How did human societies scale up from small, tight-knit groups of hunter-gatherers to the large, anonymous, cooperative societies of today - even though anonymity is the enemy of cooperation? How did organized religions with "Big Gods" - the great monotheistic and polytheistic faiths - spread to colonize most minds in the world? In Big Gods, Ara Norenzayan makes the surprising and provocative argument that these fundamental puzzles about the origins of civilization are one and the same, and answer each other.

Once human minds could conceive of supernatural beings, Norenzayan argues, the stage was set for rapid cultural and historical changes that eventually led to large societies with Big Gods - powerful, omniscient, interventionist deities concerned with regulating the moral behavior of humans. How? As the saying goes, "watched people are nice people." It follows that people play nice when they think Big Gods are watching them, even when no one else is. Yet at the same time that sincere faith in Big Gods unleashed unprecedented cooperation within ever-expanding groups, it also introduced a new source of potential conflict between competing groups.

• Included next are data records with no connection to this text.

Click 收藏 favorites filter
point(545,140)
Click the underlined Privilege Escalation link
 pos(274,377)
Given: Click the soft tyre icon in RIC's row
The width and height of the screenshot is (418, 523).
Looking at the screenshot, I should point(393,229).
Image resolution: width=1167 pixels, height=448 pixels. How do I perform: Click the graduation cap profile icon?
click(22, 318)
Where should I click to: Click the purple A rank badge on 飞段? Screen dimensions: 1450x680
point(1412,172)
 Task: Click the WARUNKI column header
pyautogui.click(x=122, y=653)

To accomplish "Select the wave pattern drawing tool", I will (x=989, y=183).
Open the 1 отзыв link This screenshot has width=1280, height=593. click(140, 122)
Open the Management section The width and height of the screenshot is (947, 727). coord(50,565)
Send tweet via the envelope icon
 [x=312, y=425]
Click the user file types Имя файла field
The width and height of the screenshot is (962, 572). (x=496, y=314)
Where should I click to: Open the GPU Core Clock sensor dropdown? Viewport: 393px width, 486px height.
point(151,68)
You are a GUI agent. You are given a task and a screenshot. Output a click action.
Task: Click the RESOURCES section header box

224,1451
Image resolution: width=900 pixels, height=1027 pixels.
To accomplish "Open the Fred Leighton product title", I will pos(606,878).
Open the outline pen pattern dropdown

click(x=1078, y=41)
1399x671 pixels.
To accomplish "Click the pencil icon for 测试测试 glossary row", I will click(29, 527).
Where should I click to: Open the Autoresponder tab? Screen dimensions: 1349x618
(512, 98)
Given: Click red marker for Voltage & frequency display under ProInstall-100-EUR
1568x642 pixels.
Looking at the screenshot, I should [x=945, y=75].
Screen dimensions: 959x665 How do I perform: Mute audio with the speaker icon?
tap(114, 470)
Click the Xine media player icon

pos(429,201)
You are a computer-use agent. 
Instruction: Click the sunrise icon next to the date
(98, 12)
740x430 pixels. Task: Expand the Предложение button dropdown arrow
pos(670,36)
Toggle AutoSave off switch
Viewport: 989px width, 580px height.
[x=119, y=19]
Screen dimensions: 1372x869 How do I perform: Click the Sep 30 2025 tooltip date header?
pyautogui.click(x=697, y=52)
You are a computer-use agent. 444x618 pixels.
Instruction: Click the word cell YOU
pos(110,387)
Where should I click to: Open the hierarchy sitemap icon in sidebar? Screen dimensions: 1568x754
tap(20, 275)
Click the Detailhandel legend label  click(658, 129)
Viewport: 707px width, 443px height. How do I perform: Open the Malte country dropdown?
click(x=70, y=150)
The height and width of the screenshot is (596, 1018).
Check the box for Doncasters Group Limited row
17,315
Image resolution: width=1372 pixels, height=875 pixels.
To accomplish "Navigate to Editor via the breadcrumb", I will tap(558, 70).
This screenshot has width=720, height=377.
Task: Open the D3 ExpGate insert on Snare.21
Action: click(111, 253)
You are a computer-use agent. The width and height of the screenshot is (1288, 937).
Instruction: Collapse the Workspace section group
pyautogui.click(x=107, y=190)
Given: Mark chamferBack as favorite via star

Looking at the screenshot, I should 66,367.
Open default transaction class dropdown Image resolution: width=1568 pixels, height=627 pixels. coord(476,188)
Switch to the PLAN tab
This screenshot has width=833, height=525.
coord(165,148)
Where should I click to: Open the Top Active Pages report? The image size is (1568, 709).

In some parts of the world, such as northern Europe, secular institutions have precipitated religion's decline by usurping its community-building functions. These societies with atheist majorities--some of the most cooperative, peaceful, and prosperous in the world - climbed religion's ladder, and then kicked it away. So while Big Gods answers fundamental questions about the origins and spread of world religions, it also helps us understand another, more recent social transition--the rise of cooperative societies without belief in gods.

©2013 Princeton University Press (P)2014 Audible, Inc.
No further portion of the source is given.